Il racconto dalla piazza diverge da quello ufficiale. «Era una protesta pacifica, eravamo a volto scoperto e a mani nude, per denunciare come la ricerca italiana faccia ormai parte dei meccanismi che spingono alla guerra come soluzione alla crisi di egemonia dell’occidente», spiega Francesco di Cambiare Rotta.

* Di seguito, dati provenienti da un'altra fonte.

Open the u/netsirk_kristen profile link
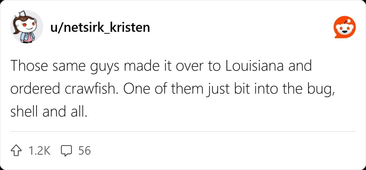 click(100, 27)
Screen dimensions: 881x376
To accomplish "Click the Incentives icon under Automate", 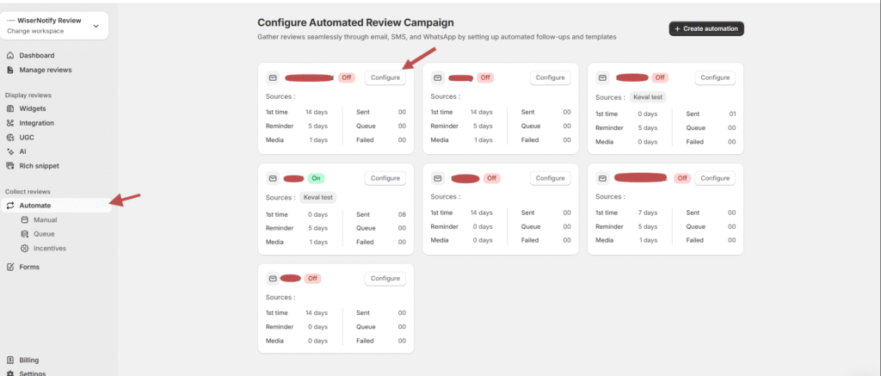I will point(24,248).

SECONDO QUANTO riportano i collettivi, due studentesse sarebbero state ferite nel corso delle diverse cariche che la polizia ha effettuato su Corso Vittorio. «Io c’ero dall’inizio alla fine – chiarisce lo studente – e non ho visto nessuno del corteo avere atteggiamenti violenti con le forze dell’ordine». I momenti di tensione si sarebbero verificati quando il corteo (promosso anche dal collettivo Cua, centro sociale Askatasuna, Cambiare Rotta, Progetto Palestina, coordinamento Torino per Gaza) ha tentato di arrivare alla Conferenza degli addetti scientifici e spaziali e degli esperti agricoli 2024 del Politecnico. Ospiti non solo le istituzioni locali ma anche quattro ministri: Antonio Tajani, Anna Maria Bernini, Gilberto Pichetto Fratin e Francesco Lollobrigida per il quale si è trattato di «squadracce violente».

Il ministro all’agricoltura, probabilmente per rimediare alla sua ultima gaffe sull’antifascismo, si è richiamato addirittura alla Carta, parlando di «atteggiamento che la Costituzione condanna e credo che i padri costituenti intendessero questo come opposizione ferma a quello che aveva rappresentato il fascismo prima e oggi con queste squadre organizzate».

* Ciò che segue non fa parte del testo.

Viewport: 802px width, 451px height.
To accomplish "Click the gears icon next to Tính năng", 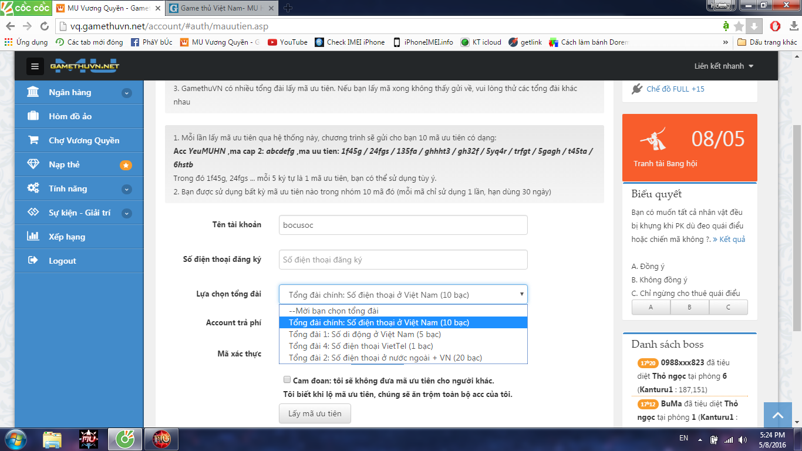I will click(33, 189).

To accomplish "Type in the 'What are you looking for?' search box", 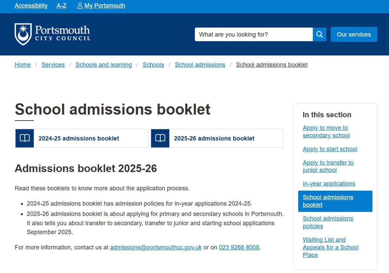I will point(253,35).
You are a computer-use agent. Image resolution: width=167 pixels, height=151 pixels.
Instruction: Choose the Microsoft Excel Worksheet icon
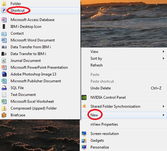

E mentre la titolare dell’Università Bernini provava a invitare gli studenti al confronto («Sui contenuti sarebbe interessante approfondire e, anziché lanciare solo slogan e protestare, sedersi intorno a un tavolo e condividere dei ragionamenti») è Tajani a tentare di mettere una pietra tombale sulle proteste in corso in tutti gli atenei italiani. «Non cancellerò mai gli accordi con Israele», ha detto il ministro degli esteri, da cui dipende il bando Maeci per i progetti di ricerca con le università israeliane.

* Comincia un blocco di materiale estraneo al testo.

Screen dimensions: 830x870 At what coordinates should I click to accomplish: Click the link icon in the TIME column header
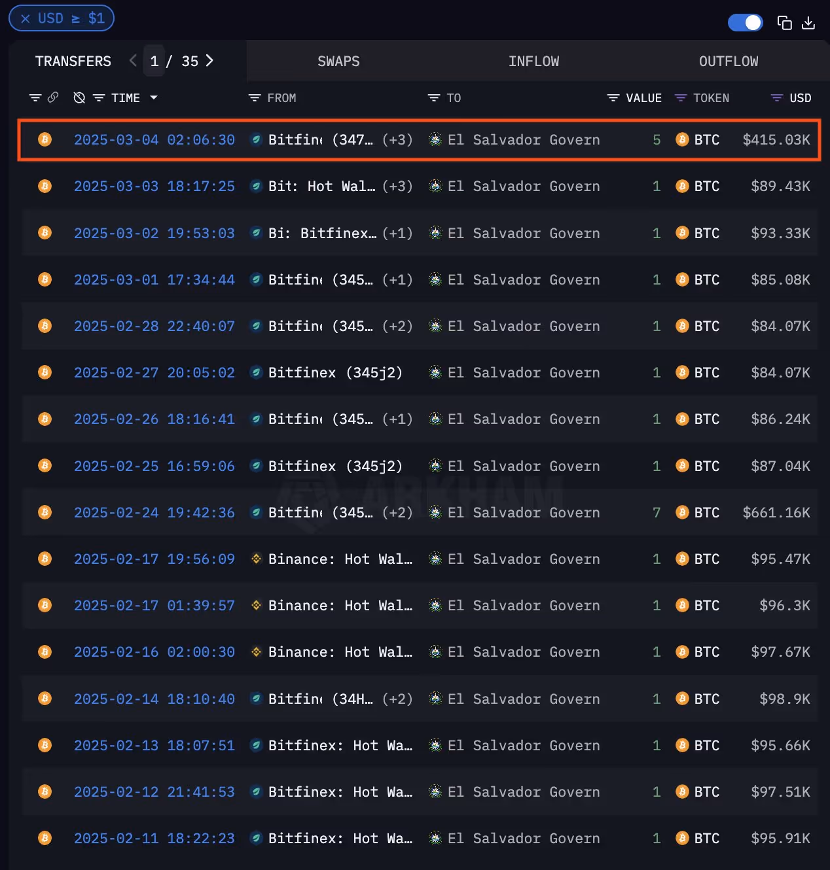[52, 97]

Per Tajani le proteste per la Palestina sarebbero un modo per «usare politicamente accordi scientifici per andare contro il governo» agite da «figli di papà che possono permettersi di non andare a lavorare». Secca la replica degli studenti: «I ministri tentano di screditarci ma sanno che il confronto non lo rifuggiamo, lo abbiamo chiesto per mesi pacificamente e facendo i giusti passaggi amministrativi per essere ascoltati, ora usano la retorica per la propaganda mentre in realtà ci manganellano».

Solidarietà al movimento è stata anche espressa dal coordinamento antifascista universitario che ha condannato «l’ennesima violenza fisica della polizia e la violenza verbale di chi siede nelle istituzioni». Gli studenti, intanto, non hanno intenzione di fermarsi, «saremo in ogni facoltà per opporci a ogni progetto che mette il nostro sapere a servizio del genocidio e della guerra».

LA CONTESTAZIONE di oggi a Torino è inserita in un percorso di lotta con le altre università. La Sapienza è da ieri in agitazione permanente, a Bologna, Pisa, Genova e Palermo si sono tenuti presidi e assemblee negli atenei, previsti oggi anche a Napoli e Milano. Tutte iniziative in vista del vertice, voluto da Bernini, tra Comitato per l’ordine e la sicurezza e Conferenza dei Rettori (Crui), alla presenza di Piantedosi. «Vogliono chiudere gli spazi di agibilità politica in università – dicono gli studenti dei collettivi – Ribadiremo dentro e fuori che non fermeranno il nostro sostegno alla resistenza palestinese».

Intanto la repressione continua anche per via legali. Dopo la notizia arrivata nei giorni scorsi di 32 denunce per l’occupazione lampo del rettorato della Sapienza, sarebbero state anche denunciate almeno cinque persone per la contestazione pacifica al giornalista David Parenzo, l’8 marzo scorso, sempre all’università di Roma.